Design changes in Zen 3 (CPU/core/chiplet only)

moinmoin · Oct 10, 2020

It's a little less than 2 years since the thread on design changes in Zen 2. It's unfortunate that even a month before the public launch of the first Zen 3 chips we still don't get any meaty information, but with the event we at least got some rough outlines which areas were changed and what their impact is. I hope AMD will fill in the interested public come time.

The 19% IPC improvement broken down into the different areas:

Doc used his pixel counting skill to come up with these numbers:

+2.7% Cache Prefetching
+3.3% Execution Engine
+1.3% Branch Predictor
+2.7% Micro-op Cache
+4.6% Front End
+4.6% Load/Store

The first and essentially only Zen 3 leak, unified L3 cache per CCD, was confirmed:

Advanced Load/Store Performance and Flexibility
Wider Issue in Float and Int Engines
"Zero Bubble" Branch Prediction

More technical details to come, hopefully soon.

+2.7% Cache Prefetching

+3.3% Execution Engine

"most likely an additional int unit and fp unit, taking it to 5x INT, 3x AGU, 3x FP" via #3

+1.3% Branch Predictor

+2.7% Micro-op Cache

Paper: Improving the Utilization of Micro-operation Caches in x86 Processors via #5

+4.6% Front End

+4.6% Load/Store

higher Load/Store rate (Zen was 32B/cycle Load and 16B/cycle before while Intel Skylake featured double each) via #9

uzzi38 · Oct 10, 2020

moinmoin said:
It's a little less than 2 years since the thread on design changes in Zen 2. It's unfortunate that even a month before the public launch of the first Zen 3 chips we still don't get any meaty information, but with the event we at least got some rough line outs which areas were changed and what their impact is. I hope AMD will fill in the interested public come time.

The 19% IPC improvement broken down into the different areas:

Doc used his pixel counting skill to come up with these numbers:

+2.7% Cache Prefetching

+3.3% Execution Engine

+1.3% Branch Predictor

+2.7% Micro-op Cache

+4.6% Front End

+4.6% Load/Store

The first and essentially only Zen 3 leak, unified L3 cache per CCD, was confirmed:

Advanced Load/Store Performance and Flexibility

Wider Issue in Float and Int Engines

"Zero Bubble" Branch Prediction

More technically details to come, hopefully soon.

I posted these in the actual Zen 3 thread, but they're possibly worth noting here as well. So compared to the XT chips performance gains made via node should be nil, and also the IPC figure is with SMT enabled.

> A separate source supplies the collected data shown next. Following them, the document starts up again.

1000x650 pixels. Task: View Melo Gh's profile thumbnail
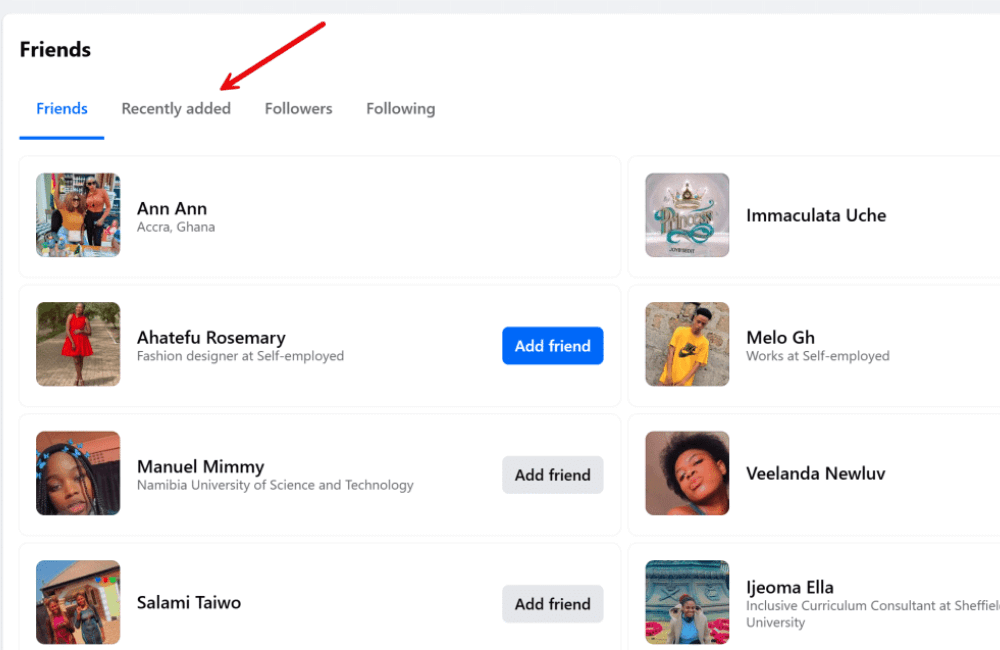(687, 344)
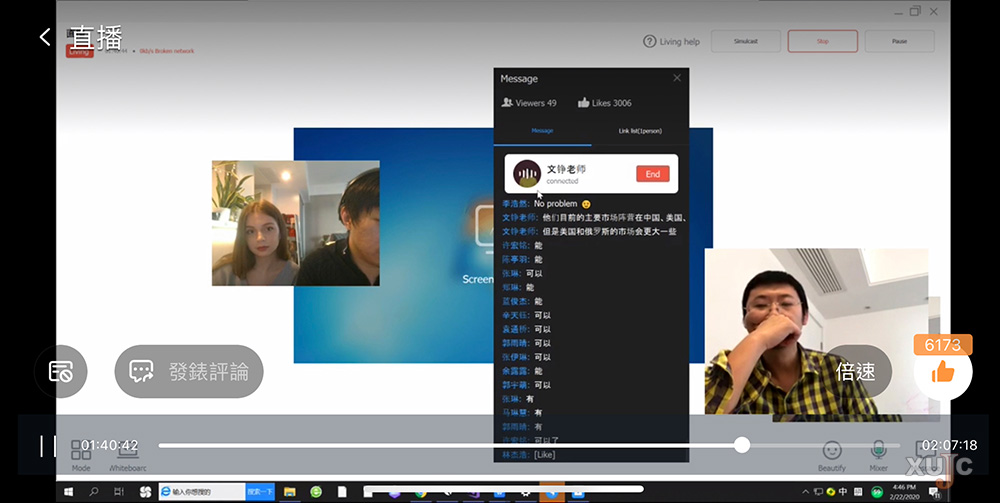This screenshot has height=503, width=1000.
Task: Open the 倍速 playback speed selector
Action: [855, 372]
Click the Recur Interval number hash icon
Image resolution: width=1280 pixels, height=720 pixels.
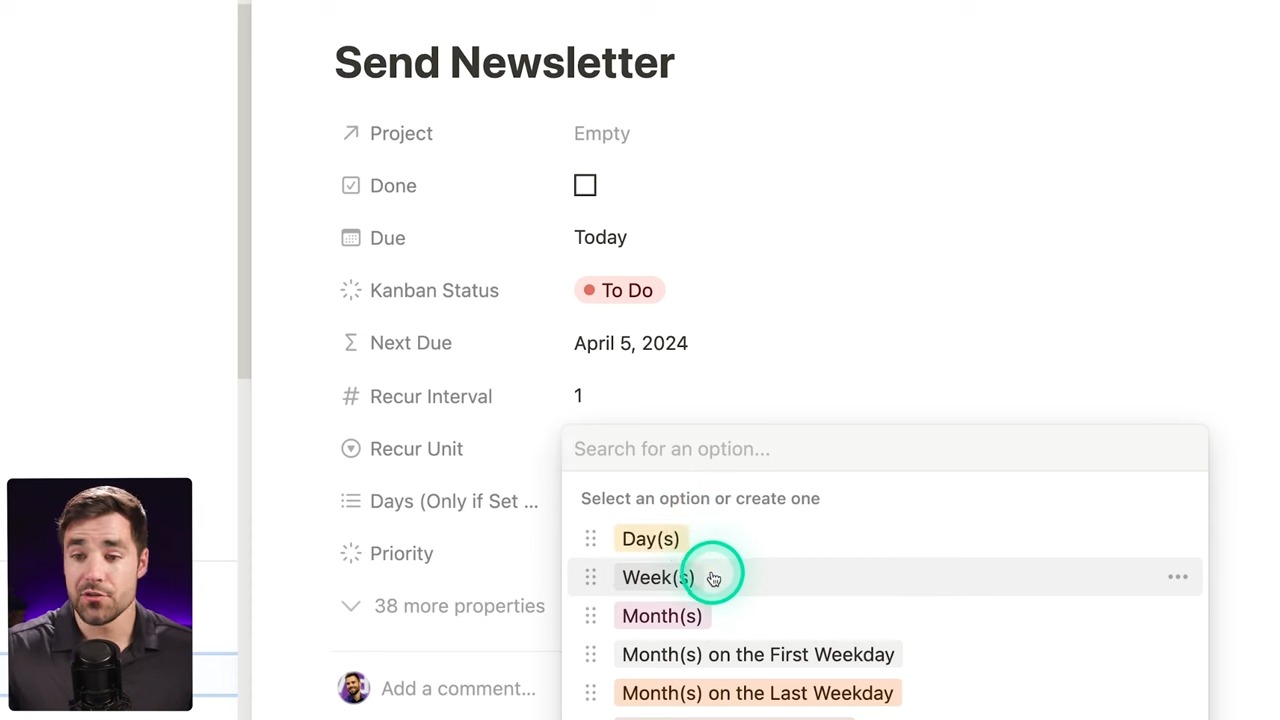coord(350,396)
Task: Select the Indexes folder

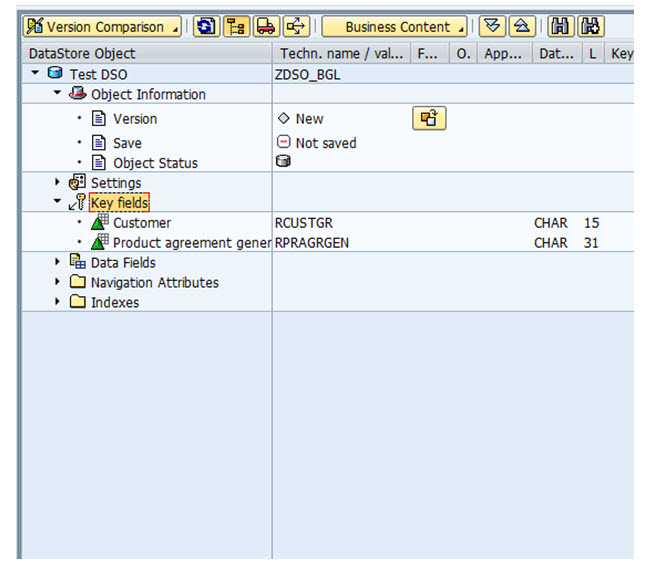Action: tap(114, 303)
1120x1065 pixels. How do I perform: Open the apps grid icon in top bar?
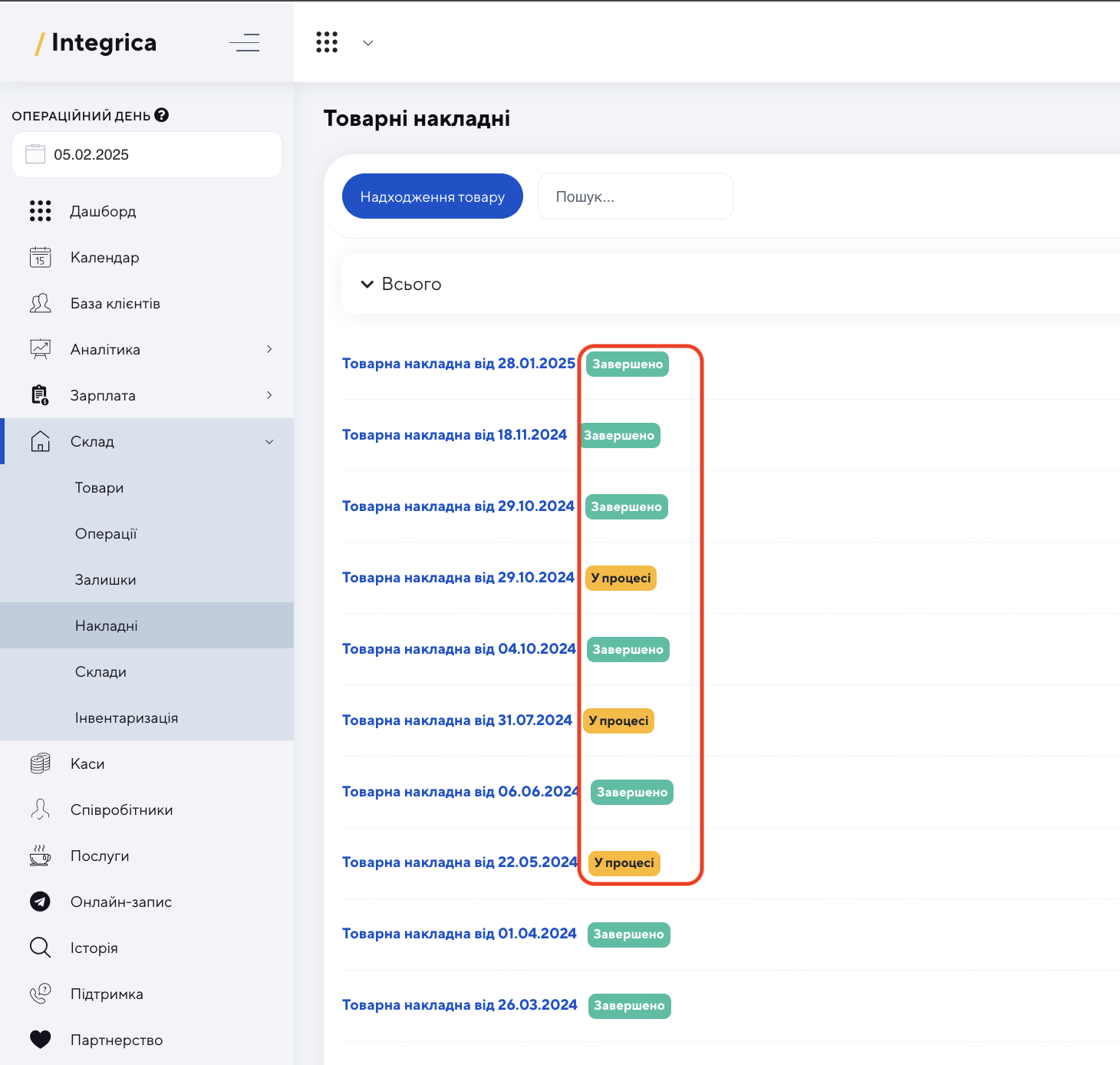click(327, 42)
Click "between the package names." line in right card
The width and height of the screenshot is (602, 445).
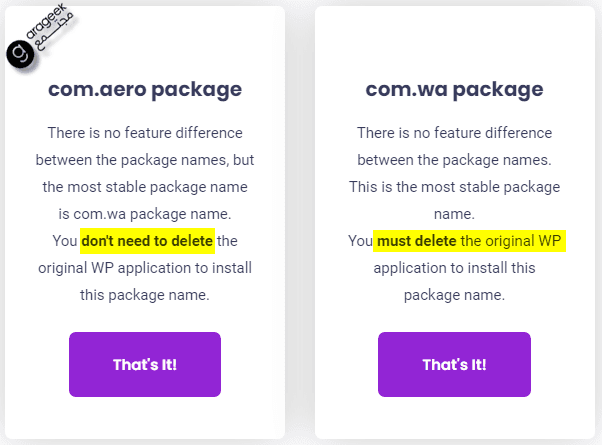454,160
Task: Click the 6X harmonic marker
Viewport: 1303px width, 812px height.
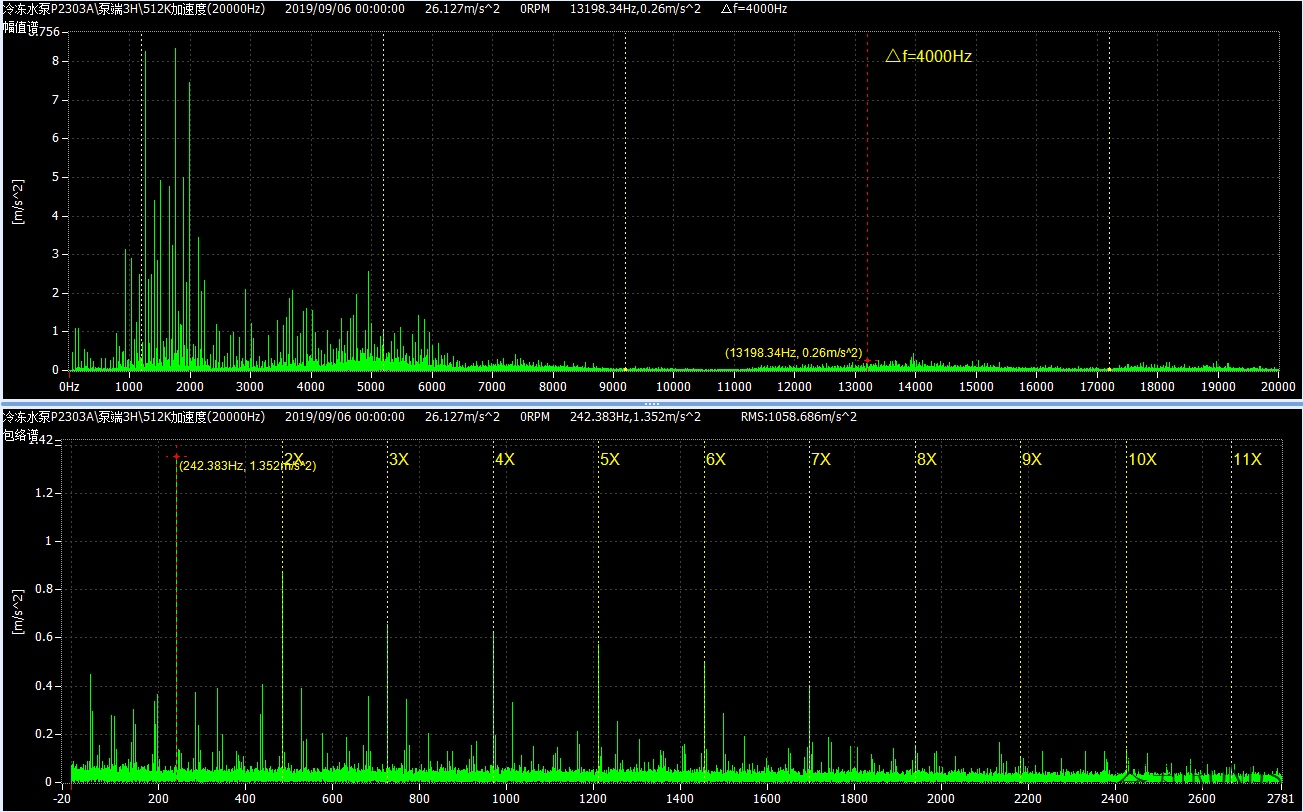Action: tap(716, 460)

DisEnchantment · Oct 10, 2020

By wider issue in the INT and FP engine, I understood Papermaster meant the execution backend, in which case most likely an additional int unit and fp unit, taking it to 5x INT, 3x AGU, 3x FP.
So while not miniscule, the improvement is far from radical as people would have us believe.
Rather improving the frontend brought about more gains, unsurprisingly.

DisEnchantment · Oct 10, 2020

Double post, pls delete.

cherullo · Oct 10, 2020

The following AMD patent describes a Zero Bubble branch predictor, it's probably closely related to the one on Zen3, but I still haven't found the time to read:

High performance zero bubble conditional branch prediction using micro branch target buffer

US20170068539A1 - High performance zero bubble conditional branch prediction using micro branch target buffer - Google Patents

Embodiments include a micro BTB, which can predict up to two branches per cycle, every cycle, with zero bubble insertion on either a taken or not taken prediction, thereby significantly improving performance and reducing power consumption of a microprocessor. A front end of a microprocessor can...

patents.google.com

The paper below describes some new techniques to improve uop-cache utilization. Some of these may be employed on Zen3 and account for the "Micro-op Cache" contribution on the first slide on the OP.
It's an easy albeit enlightening text about how the uop-cache itself works:

Improving the Utilization of Micro-operationCaches in x86 Processors

https://jbk5155.github.io/publications/MICRO_2020.pdf

Hope you enjoy.

DisEnchantment · Oct 11, 2020

cherullo said:
High performance zero bubble conditional branch prediction using micro branch target buffer

US20170068539A1 - High performance zero bubble conditional branch prediction using micro branch target buffer - Google Patents

Embodiments include a micro BTB, which can predict up to two branches per cycle, every cycle, with zero bubble insertion on either a taken or not taken prediction, thereby significantly improving performance and reducing power consumption of a microprocessor. A front end of a microprocessor can...

patents.google.com

The patent was awarded to Samsung, not sure if AMD has a patent in the last year which was not public yet.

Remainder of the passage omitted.